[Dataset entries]
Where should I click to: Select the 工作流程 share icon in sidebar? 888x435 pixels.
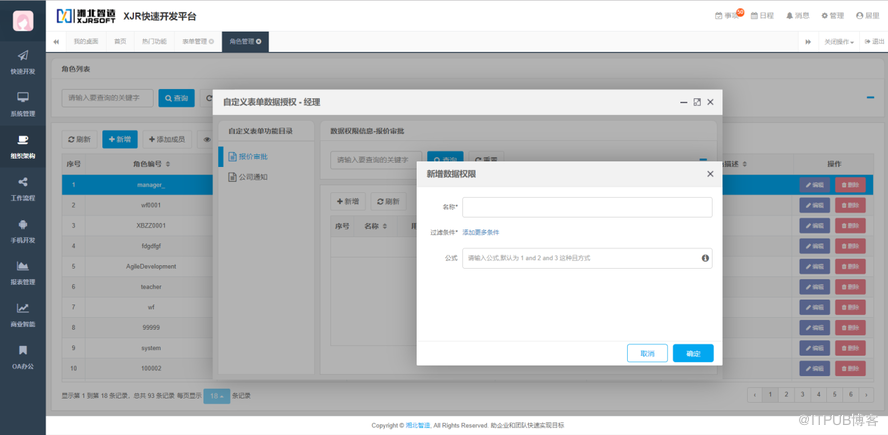point(22,182)
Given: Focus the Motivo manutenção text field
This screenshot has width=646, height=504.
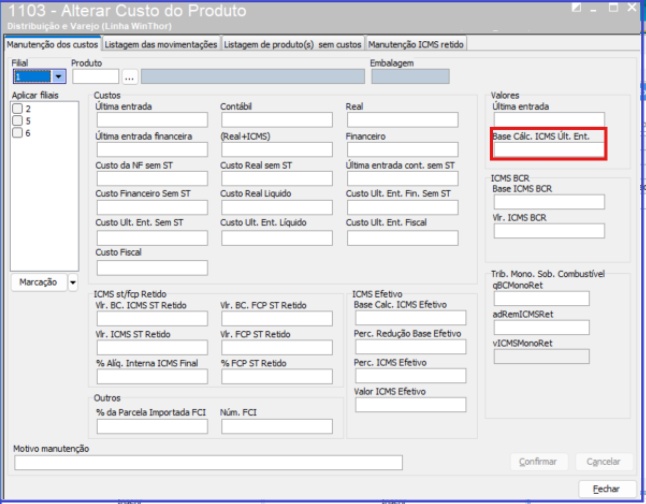Looking at the screenshot, I should 208,463.
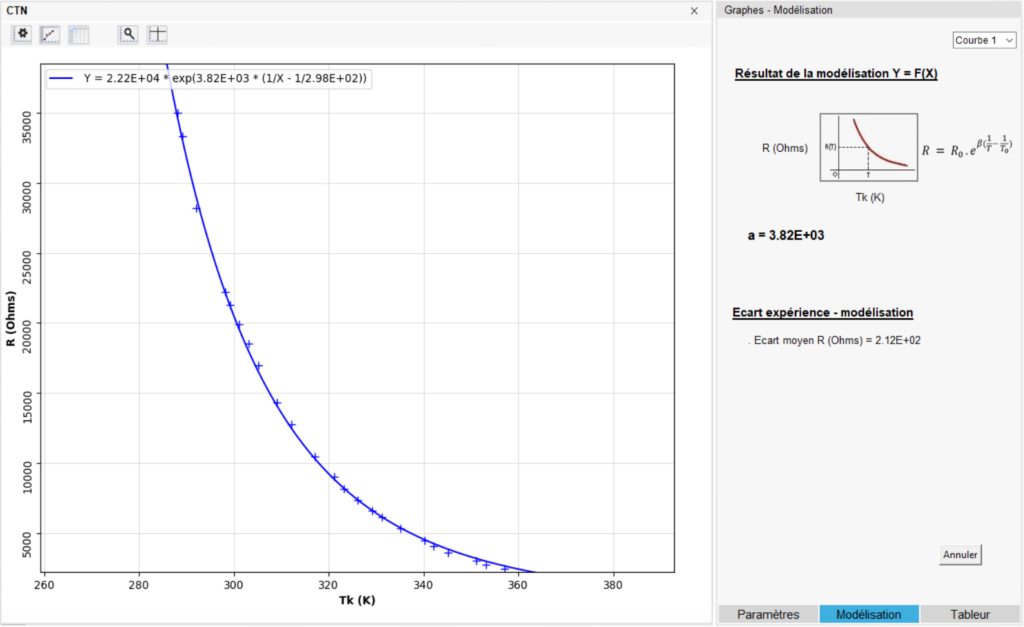Activate the magnifier zoom tool
This screenshot has width=1024, height=627.
[128, 34]
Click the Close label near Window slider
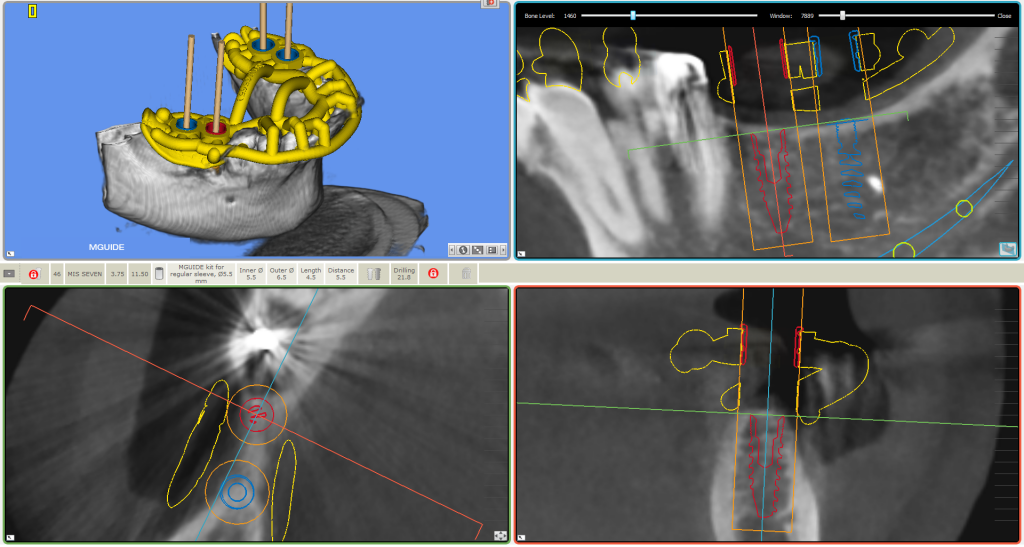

■ To do:
From the first line to the last, write out the data exactly, dropping any pictures.

■ Written answer:
Where should I click to: Select the 工作流程 share icon in sidebar? 888x435 pixels.
point(22,182)
Given: Focus the Motivo manutenção text field
This screenshot has width=646, height=504.
Looking at the screenshot, I should 208,463.
Activate the magnifier zoom tool
This screenshot has width=1024, height=627.
[128, 34]
Click the Close label near Window slider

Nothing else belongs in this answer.